- O projeto de lei obriga mineradoras de minerais críticos a destinar 0,3% da receita bruta, descontados tributos, a projetos de P&D nos primeiros seis anos.
- Também determina aplicar 0,2% da receita na integralização de cotas do FGAM, no mesmo período.
- No conjunto, a obrigação total fica em 0,5% da receita bruta líquida de tributos nos primeiros seis anos, dividida entre inovação tecnológica e garantia de crédito.
- Após esse prazo, o percentual mínimo de 0,5% passa a ser destinado integralmente a pesquisa, desenvolvimento e inovação tecnológica.
- A medida é uma solução intermediária entre governo e setor, que contestavam a incidência sobre a receita bruta, defendendo que o faturamento líquido seria mais adequado.
O projeto de lei obriga mineradoras a destinar parte da receita para inovação no Brasil. Empresas que atuam com minerais críticos ou estratégicos teriam que investir recursos na área de P&D. A medida é apresentada no âmbito da política nacional dos minerais.

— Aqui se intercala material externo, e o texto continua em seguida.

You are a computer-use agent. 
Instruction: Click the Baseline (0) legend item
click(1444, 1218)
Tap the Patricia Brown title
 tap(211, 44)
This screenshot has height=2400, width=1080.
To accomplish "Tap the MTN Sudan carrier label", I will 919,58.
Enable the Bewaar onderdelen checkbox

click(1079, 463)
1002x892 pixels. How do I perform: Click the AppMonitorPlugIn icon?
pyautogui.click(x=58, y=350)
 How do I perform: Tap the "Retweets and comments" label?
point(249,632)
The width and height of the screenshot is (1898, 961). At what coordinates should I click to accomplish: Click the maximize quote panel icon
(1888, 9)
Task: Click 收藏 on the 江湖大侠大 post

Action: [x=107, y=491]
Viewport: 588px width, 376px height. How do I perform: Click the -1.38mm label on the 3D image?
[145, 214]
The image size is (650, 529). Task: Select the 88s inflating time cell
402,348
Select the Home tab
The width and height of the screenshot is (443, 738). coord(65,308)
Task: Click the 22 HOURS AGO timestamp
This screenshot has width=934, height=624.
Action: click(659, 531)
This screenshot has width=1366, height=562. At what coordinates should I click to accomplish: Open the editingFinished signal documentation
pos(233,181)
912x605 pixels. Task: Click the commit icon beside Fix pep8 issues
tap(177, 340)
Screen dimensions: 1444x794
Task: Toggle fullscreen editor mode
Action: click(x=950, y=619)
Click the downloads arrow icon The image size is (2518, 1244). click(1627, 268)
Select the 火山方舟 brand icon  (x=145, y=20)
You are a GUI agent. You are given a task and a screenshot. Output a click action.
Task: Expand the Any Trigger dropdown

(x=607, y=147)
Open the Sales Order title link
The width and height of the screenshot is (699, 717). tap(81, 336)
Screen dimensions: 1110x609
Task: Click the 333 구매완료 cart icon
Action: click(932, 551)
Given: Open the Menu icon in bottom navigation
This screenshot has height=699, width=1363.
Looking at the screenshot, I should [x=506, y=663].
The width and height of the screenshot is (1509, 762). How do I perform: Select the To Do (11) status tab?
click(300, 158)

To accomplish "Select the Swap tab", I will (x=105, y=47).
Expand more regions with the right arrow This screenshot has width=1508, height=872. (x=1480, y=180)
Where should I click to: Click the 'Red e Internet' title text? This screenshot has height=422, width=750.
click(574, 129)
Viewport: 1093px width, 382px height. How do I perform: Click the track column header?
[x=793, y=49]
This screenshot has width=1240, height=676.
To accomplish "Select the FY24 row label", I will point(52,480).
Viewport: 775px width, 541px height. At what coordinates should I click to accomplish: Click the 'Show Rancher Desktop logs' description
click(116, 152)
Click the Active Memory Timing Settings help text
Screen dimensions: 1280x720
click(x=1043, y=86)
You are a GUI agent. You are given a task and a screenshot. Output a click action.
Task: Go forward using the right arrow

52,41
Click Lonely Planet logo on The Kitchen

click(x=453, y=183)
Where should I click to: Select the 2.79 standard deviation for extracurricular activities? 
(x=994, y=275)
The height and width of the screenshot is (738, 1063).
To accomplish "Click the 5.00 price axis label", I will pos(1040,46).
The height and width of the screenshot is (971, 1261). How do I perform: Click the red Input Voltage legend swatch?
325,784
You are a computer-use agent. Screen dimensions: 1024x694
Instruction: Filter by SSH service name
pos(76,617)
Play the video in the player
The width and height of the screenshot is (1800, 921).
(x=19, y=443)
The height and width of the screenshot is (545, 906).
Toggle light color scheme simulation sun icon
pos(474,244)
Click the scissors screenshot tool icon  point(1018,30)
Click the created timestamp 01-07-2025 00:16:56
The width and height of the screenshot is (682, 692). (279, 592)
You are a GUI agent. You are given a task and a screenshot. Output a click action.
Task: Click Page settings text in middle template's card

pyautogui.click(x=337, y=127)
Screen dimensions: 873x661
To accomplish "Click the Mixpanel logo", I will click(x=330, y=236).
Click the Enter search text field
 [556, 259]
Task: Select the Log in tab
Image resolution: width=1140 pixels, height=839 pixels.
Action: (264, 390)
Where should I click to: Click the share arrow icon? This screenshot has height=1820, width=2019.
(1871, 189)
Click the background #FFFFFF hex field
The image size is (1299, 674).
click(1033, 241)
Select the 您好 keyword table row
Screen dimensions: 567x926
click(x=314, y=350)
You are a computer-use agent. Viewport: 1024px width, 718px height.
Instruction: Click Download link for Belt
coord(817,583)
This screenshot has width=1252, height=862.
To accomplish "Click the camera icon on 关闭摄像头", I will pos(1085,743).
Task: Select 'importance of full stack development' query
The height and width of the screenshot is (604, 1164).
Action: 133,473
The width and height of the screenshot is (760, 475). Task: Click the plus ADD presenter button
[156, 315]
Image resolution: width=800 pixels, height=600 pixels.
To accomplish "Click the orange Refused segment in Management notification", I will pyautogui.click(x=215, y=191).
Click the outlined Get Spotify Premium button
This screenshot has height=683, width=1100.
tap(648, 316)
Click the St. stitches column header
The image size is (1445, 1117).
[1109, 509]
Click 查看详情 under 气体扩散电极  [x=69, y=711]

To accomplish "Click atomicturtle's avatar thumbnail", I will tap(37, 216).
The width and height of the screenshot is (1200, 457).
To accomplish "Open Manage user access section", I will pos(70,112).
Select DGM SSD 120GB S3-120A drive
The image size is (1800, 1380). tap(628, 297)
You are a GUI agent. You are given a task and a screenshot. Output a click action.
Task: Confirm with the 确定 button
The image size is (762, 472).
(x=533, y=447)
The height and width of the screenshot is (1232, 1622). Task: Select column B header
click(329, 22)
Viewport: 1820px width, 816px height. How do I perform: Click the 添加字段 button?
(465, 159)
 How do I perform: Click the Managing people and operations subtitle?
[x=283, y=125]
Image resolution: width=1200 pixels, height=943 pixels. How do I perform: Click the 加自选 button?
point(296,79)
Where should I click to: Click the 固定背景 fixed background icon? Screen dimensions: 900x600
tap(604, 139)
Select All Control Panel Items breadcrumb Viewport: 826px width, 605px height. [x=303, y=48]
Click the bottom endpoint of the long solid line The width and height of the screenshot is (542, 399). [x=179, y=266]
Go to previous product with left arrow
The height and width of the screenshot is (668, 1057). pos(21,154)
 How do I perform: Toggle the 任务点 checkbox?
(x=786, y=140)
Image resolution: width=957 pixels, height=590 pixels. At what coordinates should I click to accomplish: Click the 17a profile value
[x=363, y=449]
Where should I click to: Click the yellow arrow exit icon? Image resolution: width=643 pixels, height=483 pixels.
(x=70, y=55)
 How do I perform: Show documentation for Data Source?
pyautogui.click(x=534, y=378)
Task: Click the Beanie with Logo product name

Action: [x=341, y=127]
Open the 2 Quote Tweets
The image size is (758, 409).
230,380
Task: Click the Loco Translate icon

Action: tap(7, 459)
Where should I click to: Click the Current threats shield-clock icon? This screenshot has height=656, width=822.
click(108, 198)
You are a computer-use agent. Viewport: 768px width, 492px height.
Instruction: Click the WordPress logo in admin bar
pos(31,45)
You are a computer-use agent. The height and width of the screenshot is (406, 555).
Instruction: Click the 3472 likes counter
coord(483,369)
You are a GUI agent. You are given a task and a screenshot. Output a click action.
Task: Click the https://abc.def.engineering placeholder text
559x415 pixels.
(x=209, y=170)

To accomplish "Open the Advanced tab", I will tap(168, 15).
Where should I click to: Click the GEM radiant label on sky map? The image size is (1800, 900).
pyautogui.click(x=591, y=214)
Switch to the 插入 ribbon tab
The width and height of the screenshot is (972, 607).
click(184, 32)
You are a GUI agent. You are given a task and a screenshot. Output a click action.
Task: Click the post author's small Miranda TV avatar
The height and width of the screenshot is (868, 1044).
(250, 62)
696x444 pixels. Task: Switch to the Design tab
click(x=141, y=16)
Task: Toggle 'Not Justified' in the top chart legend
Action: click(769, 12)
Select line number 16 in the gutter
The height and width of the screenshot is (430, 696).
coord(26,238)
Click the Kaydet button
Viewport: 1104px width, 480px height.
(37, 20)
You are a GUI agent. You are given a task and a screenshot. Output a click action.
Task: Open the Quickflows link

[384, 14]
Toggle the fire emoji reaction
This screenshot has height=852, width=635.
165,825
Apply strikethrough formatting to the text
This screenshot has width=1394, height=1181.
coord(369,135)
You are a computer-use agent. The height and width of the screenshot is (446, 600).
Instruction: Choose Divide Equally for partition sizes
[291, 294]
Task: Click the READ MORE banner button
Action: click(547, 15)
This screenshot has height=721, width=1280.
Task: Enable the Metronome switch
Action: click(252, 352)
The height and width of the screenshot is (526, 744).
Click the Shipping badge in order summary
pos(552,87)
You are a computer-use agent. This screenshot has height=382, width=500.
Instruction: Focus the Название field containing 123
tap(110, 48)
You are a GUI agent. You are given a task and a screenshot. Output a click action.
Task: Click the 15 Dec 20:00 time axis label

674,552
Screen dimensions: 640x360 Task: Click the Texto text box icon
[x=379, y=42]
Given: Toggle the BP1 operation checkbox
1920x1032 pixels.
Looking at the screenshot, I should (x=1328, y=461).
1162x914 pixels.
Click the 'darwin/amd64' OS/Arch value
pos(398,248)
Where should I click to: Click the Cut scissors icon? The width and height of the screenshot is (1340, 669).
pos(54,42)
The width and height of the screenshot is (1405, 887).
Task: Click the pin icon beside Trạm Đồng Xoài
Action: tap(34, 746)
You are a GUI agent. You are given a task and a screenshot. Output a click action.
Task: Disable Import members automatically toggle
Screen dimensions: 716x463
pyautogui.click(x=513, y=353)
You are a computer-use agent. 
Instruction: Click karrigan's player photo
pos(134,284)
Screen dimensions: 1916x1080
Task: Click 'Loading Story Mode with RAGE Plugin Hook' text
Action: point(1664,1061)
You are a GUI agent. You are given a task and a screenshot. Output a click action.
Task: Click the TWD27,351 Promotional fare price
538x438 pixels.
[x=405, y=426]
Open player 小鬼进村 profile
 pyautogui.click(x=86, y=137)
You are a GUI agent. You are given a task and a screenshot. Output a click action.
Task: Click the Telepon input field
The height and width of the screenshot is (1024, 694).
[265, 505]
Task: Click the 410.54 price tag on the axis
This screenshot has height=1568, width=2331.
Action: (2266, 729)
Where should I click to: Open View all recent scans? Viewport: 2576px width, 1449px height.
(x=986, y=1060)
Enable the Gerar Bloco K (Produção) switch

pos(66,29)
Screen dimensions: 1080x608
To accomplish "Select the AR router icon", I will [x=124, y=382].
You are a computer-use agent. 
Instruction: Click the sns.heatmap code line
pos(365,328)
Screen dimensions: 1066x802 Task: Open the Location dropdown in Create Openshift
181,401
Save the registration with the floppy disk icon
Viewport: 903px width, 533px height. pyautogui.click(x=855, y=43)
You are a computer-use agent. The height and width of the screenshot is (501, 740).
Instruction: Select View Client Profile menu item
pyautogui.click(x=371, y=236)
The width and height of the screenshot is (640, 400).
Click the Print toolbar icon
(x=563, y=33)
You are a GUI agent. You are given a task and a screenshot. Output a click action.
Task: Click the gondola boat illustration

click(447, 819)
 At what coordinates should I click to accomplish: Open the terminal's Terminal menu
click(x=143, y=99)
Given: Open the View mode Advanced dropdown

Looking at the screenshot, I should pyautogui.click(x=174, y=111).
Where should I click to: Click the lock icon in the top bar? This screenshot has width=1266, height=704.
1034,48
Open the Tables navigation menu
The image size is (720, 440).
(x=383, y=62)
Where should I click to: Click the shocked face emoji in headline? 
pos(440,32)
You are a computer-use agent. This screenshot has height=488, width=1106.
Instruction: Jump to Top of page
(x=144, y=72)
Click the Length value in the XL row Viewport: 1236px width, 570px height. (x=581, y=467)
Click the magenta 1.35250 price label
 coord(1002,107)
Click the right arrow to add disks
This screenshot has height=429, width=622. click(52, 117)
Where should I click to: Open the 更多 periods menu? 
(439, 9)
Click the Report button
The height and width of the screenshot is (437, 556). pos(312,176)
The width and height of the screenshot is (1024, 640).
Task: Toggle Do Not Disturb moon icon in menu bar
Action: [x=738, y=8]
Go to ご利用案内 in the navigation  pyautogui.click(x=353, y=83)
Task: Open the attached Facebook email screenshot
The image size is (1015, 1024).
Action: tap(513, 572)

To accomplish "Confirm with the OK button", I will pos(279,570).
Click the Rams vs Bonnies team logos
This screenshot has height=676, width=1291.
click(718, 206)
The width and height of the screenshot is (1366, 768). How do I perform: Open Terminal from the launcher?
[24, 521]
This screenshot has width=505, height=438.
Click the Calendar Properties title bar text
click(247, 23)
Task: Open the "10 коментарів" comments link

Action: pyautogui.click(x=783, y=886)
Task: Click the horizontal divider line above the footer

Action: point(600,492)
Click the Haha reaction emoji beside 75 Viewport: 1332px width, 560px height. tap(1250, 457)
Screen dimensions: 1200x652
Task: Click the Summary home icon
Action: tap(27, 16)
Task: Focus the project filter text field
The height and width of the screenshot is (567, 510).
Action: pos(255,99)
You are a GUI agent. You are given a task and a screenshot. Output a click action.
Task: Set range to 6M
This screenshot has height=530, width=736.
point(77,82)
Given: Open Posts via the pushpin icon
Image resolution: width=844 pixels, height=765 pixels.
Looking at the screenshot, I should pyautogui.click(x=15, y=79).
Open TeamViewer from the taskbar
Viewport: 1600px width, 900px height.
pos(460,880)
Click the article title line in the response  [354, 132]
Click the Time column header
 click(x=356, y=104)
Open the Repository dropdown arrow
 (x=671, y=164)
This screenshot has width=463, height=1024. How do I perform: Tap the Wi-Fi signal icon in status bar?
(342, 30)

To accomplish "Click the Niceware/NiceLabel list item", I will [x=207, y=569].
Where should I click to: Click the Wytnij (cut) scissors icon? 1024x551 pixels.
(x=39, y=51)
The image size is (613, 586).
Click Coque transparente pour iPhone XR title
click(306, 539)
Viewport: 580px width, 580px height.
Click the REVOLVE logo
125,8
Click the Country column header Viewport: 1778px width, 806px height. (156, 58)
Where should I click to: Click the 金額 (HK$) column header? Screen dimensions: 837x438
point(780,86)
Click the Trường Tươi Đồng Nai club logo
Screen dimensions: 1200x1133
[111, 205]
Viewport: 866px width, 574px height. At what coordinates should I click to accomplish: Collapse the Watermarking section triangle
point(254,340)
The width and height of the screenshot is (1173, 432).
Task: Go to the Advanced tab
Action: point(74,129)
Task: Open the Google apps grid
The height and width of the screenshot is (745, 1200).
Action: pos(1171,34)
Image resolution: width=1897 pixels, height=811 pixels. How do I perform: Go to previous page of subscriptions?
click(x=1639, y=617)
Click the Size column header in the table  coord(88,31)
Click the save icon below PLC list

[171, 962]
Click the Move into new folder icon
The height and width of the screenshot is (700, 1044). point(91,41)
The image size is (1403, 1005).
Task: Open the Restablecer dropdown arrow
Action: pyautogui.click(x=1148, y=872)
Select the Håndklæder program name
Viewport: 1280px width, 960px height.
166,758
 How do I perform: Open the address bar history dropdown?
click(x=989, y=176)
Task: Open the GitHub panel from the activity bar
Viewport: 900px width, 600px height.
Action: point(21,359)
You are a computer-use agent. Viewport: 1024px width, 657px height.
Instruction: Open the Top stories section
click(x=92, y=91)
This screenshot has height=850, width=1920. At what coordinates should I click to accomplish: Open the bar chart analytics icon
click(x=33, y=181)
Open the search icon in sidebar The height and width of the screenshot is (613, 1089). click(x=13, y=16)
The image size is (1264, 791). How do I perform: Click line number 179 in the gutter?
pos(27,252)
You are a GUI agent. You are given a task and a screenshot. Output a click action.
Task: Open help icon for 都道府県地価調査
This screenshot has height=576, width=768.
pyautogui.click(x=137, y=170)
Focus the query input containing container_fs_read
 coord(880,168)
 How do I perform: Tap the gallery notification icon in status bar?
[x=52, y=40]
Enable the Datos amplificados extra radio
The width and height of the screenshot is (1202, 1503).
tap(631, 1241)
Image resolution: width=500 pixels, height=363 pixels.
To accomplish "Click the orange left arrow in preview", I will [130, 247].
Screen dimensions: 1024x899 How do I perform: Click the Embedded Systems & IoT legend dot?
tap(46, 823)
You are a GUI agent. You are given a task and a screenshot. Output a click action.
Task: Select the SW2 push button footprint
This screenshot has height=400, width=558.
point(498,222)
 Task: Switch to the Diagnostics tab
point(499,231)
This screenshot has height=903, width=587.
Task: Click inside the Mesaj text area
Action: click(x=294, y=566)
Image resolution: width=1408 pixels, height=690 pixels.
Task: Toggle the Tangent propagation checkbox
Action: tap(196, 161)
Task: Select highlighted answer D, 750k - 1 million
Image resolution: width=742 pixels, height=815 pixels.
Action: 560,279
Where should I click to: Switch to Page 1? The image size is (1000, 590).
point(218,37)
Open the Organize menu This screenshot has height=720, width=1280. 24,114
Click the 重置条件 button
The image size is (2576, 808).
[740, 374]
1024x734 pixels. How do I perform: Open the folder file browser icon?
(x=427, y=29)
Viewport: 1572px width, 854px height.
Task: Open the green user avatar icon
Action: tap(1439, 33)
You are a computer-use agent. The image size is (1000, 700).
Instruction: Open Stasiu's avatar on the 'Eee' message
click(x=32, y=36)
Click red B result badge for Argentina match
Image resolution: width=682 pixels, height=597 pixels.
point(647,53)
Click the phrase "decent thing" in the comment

A proposta determina que, nos primeiros seis anos, 0,3% da receita bruta, já descontados tributos, sejam aplicados em projetos de pesquisa, desenvolvimento e inovação tecnológica. O objetivo é fortalecer capacidades nacionais.
Além disso, durante o mesmo período, as empresas devem aplicar 0,2% da receita na integralização de cotas do FGAM, o Fundo Garantidor da Atividade Mineral, criado para oferecer garantias e reduzir riscos de crédito em projetos minerais.
Ao somar os dois percentuais, chega-se a 0,5% da receita bruta líquida de tributos para o conjunto de ações. Após esse prazo, o mínimo passa a contemplar exclusivamente inovação tecnológica.
A redação do texto reflete uma solução intermediária entre governo e setor. As mineradoras resistiam à incidência sobre a receita bruta integral, argumentando que o faturamento cheio não reflete a capacidade real de investimento.